Source data:
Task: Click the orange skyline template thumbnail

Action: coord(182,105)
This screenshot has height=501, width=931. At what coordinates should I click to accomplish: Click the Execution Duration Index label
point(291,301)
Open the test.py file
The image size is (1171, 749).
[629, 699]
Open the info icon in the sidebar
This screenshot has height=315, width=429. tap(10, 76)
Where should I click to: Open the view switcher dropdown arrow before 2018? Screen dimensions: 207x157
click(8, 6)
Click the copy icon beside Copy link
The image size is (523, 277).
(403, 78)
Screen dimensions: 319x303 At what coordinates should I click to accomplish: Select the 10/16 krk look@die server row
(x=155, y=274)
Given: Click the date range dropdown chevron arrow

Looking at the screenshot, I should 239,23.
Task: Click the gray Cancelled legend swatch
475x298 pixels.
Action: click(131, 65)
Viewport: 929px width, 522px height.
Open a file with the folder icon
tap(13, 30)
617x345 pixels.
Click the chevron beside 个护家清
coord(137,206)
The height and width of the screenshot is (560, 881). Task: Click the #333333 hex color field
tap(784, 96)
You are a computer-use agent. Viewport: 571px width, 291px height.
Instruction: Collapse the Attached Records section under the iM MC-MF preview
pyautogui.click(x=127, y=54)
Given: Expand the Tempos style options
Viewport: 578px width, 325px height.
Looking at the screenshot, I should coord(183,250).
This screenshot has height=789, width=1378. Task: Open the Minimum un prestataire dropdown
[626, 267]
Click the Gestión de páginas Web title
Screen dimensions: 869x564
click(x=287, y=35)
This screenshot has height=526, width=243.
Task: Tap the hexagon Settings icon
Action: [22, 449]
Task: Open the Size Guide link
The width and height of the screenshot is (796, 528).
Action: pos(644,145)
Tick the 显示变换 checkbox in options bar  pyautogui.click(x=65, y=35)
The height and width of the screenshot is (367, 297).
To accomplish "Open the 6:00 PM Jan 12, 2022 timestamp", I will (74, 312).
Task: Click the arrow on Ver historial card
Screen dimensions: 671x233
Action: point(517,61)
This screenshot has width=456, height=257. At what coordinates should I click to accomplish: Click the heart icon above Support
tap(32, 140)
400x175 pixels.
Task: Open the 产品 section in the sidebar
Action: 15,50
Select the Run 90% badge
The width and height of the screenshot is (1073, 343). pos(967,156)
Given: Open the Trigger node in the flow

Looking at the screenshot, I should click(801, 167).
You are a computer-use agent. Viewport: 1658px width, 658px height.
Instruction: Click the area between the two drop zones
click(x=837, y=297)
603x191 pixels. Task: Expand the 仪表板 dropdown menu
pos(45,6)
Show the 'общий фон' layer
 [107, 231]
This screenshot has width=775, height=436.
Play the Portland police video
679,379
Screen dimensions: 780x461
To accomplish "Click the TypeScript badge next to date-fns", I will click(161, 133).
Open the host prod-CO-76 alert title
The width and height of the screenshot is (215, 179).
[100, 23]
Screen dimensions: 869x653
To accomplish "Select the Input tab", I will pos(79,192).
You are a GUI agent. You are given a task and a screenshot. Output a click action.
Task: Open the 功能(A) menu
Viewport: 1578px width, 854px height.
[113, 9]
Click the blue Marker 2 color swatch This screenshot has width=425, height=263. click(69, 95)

Exercise brief
The answer must consist of the lines from the one with "Viewport: 1578px width, 854px height." through the final line of the entries above, exactly as they are, and nothing else.

Result of this exercise
Viewport: 1578px width, 854px height.
[113, 9]
Click the blue Marker 2 color swatch This screenshot has width=425, height=263. click(69, 95)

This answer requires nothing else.